TEXT EXTRACT:
--- start ---
I had the idea of using 2 CSS's, but I was told to try a CM.
I'm not sure how it works.

Thanks!

Vince

#### ppl

See the Burr Brown Application Note AB-165. This is a great Resource on this. as well as Current Sources.

#### tsiros

I'd like a detailed explanation on how a current mirror works.

so far every "explanation" i've seen is the same, merely stating what it does, not why it works. I don't have a problem if it goes technical to painful detail - in fact i would much prefer it.

#### sreten

I'd like a detailed explanation on how a current mirror works.

so far every "explanation" i've seen is the same, merely stating what it does, not why it works.
I don't have a problem if it goes technical to painful detail - in fact i would much prefer it.

Current mirror - Wikipedia, the free encyclopedia

Hi,

What it does and why it works are essentially the same thing.
Painful detail really doesn't help understanding the basic operation.
--- end ---
GIVEN INFORMATION:
--- start ---
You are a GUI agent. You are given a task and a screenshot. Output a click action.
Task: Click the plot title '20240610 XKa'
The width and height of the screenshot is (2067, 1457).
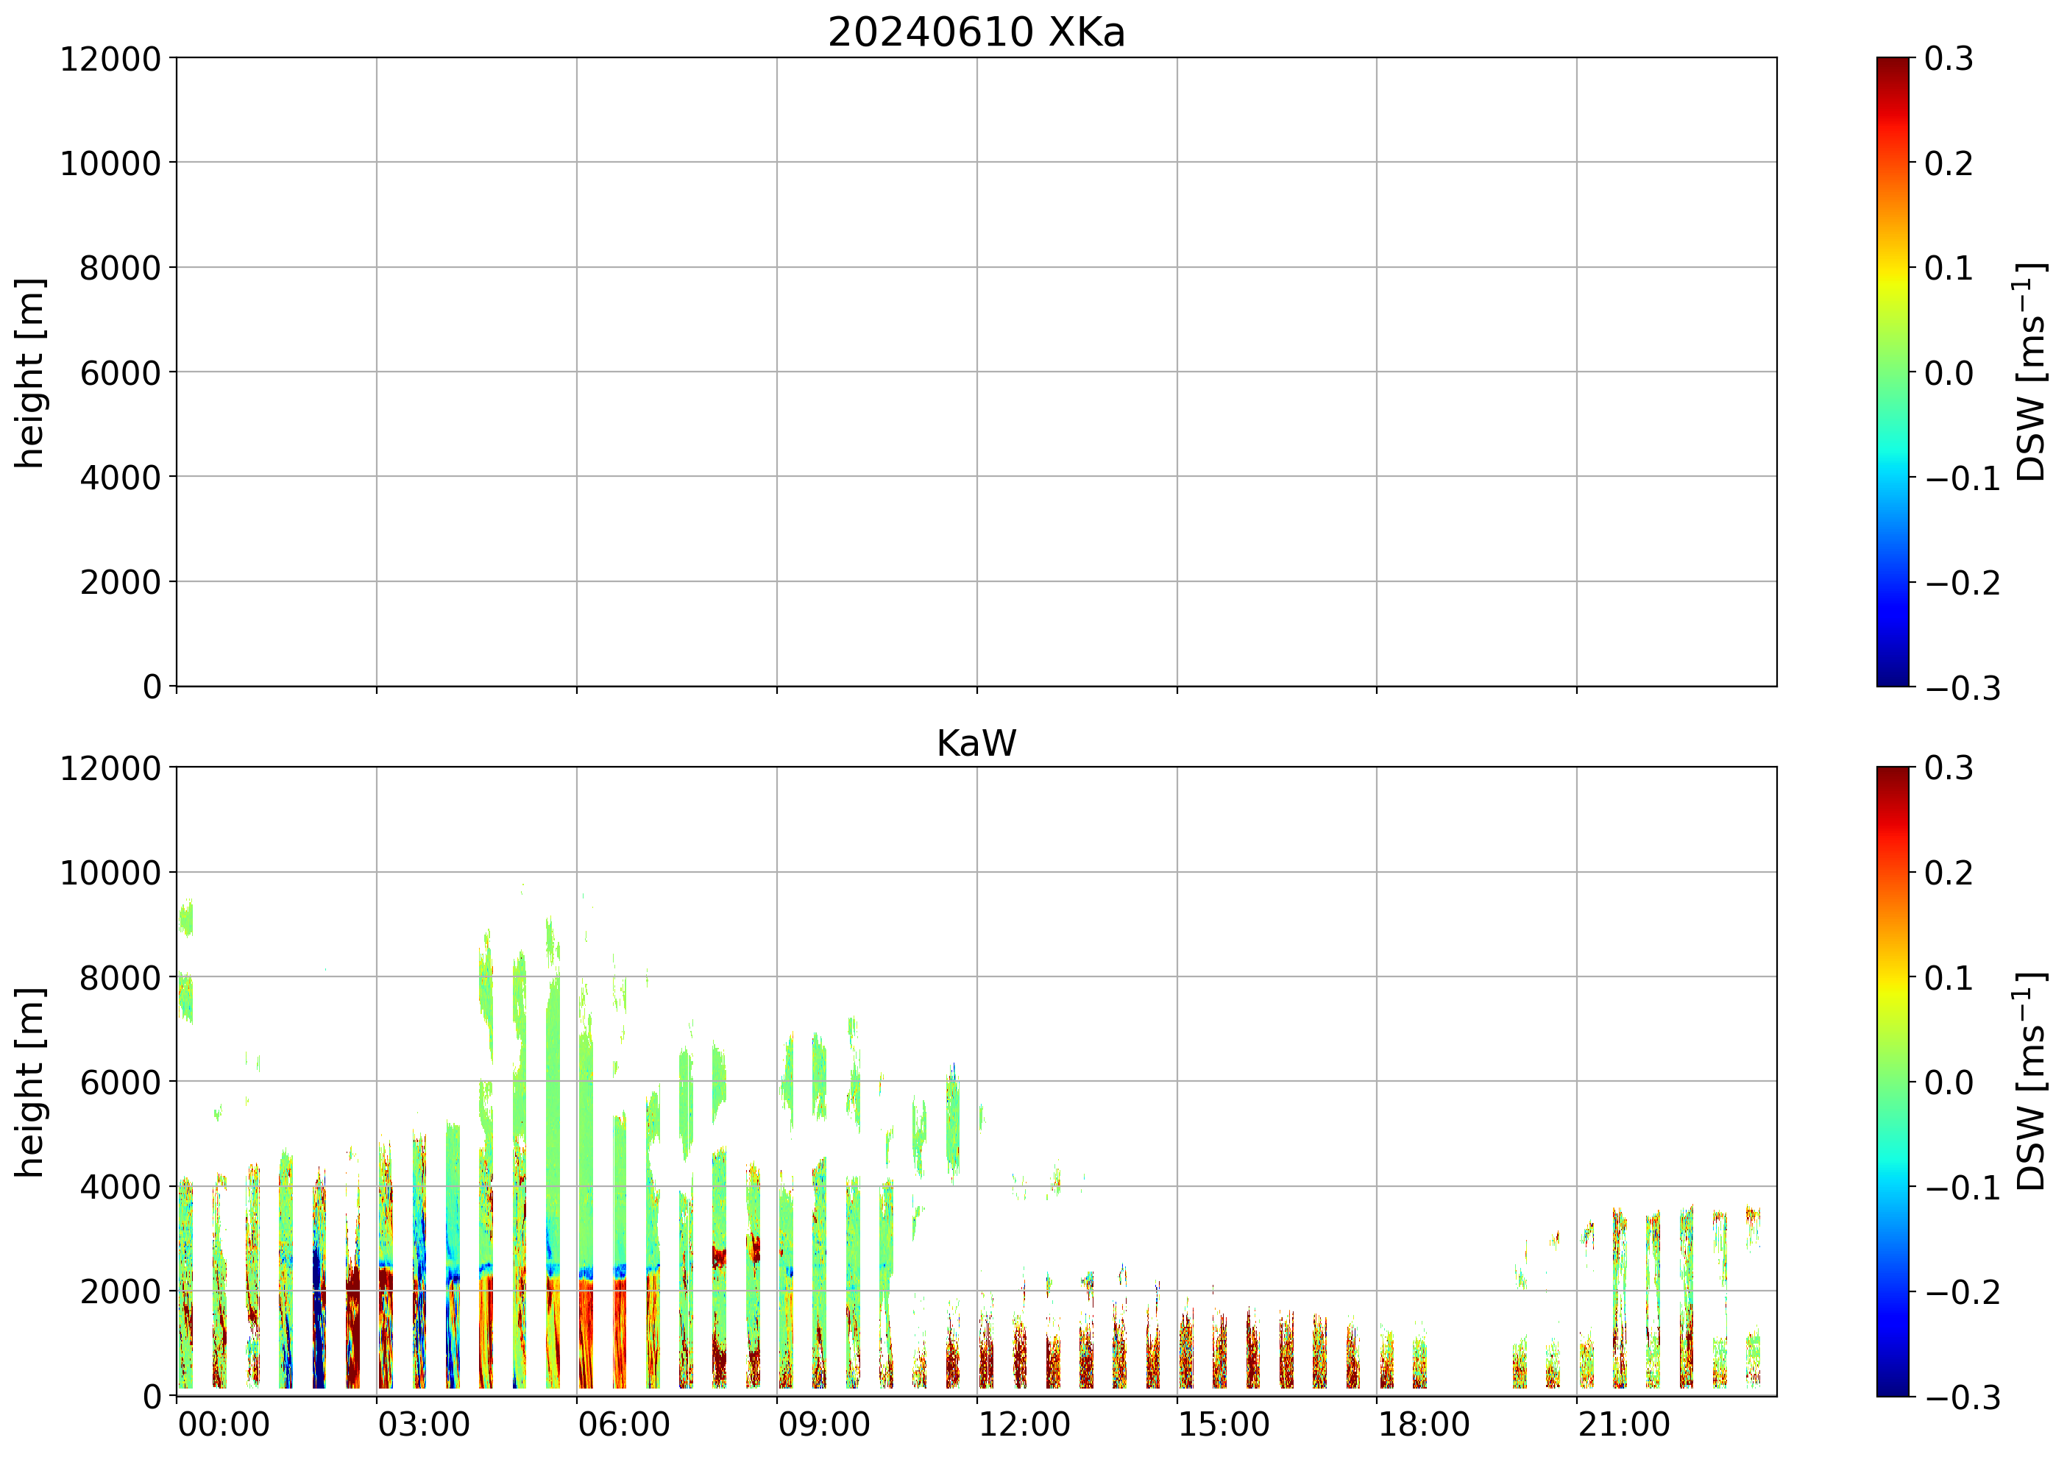[976, 32]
--- end ---
WORK TO DO:
1 > Condense the paragraph in the tsiros post of the current mirror thread that begins "so far every" into a short bulleted list.
2 > In the current mirror thread, which application note does ppl point to?
Please answer using only the current mirror thread, not the material.

RESPONSE LIST:
1 >
- Every explanation seen so far has been the same.
- Each one states what a current mirror does, not why it works.
- A highly technical, detailed treatment is welcome and actually preferred.

2 > Burr Brown Application Note AB-165.